PAGE EXTRACT »

Gender refers to the roles, behaviours, activities, and attributes that a given society may construct or consider appropriate for men and women. It can result in stereotyping and limited expectations about what women and men can and cannot do.
Gender identity is each person’s internal and individual experience of gender. It is their sense of being a woman, a man, both, neither, or anywhere along the gender spectrum. A person’s gender identity may be the same as or different from their birth-assigned sex. Gender identity is fundamentally different from a person’s sexual orientation.
Gender expression refers to how a person publicly presents gender. This can include behaviour and outward appearance such as dress, hair, make-up, walk, mannerisms, body language and voice. A person’s chosen name and pronoun are common ways of expressing their gender.
Intersex is defined as a congenital anomaly of the reproductive and sexual system. Intersex people are born with ambiguous genitalia or both male and female sex organs.
Trans or transgender is an umbrella term that refers to people with diverse gender identities and expressions that may differ from stereotypical expectations based on sex or gender norms. It includes but is not limited to people who identify as transgender, trans woman (male-to-female), trans man (female-to-male), gender non-conforming, or gender queer.
LGBTQ2 is an acronym standing for the categories of lesbian, gay, bisexual (those who are attracted to both men and women), transgender, intersex, queer (a self-identifying term used in some gay communities, typically by younger persons) and two-spirit. There are many different acronyms that may be used by various communities. It should be noted that acronyms like these may combine sex, gender, and sexual orientation attributes into one community. This combination may or may not be appropriate in all circumstances, and GBA+ analysis should be specific where appropriate.
Two-spirit is a term used by some Indigenous cultures for a person who displays any of the gender characteristics in the LGBTQ2 categories. It may refer to sex, gender or sexual orientation, or a combination of these.

GIVEN DATA »

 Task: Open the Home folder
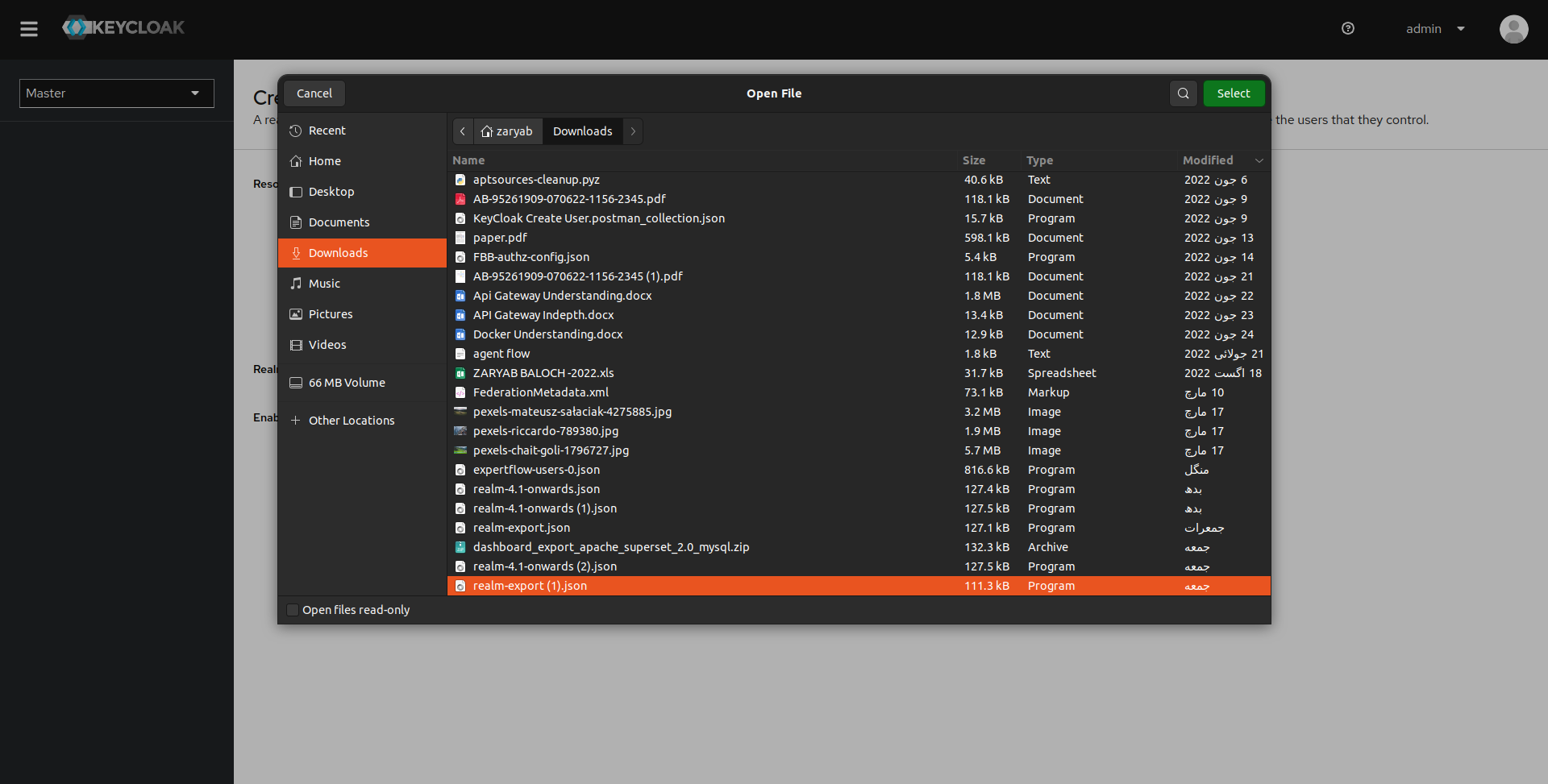(324, 160)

WHAT YOU ARE ASKED TO DO » Write out the gender terms glossary starting with "Gender refers to" and going on through "person’s sexual orientation.", changing "stereotyping" to "typecasting".

SOLUTION TO THIS PROBLEM »
Gender refers to the roles, behaviours, activities, and attributes that a given society may construct or consider appropriate for men and women. It can result in typecasting and limited expectations about what women and men can and cannot do.
Gender identity is each person’s internal and individual experience of gender. It is their sense of being a woman, a man, both, neither, or anywhere along the gender spectrum. A person’s gender identity may be the same as or different from their birth-assigned sex. Gender identity is fundamentally different from a person’s sexual orientation.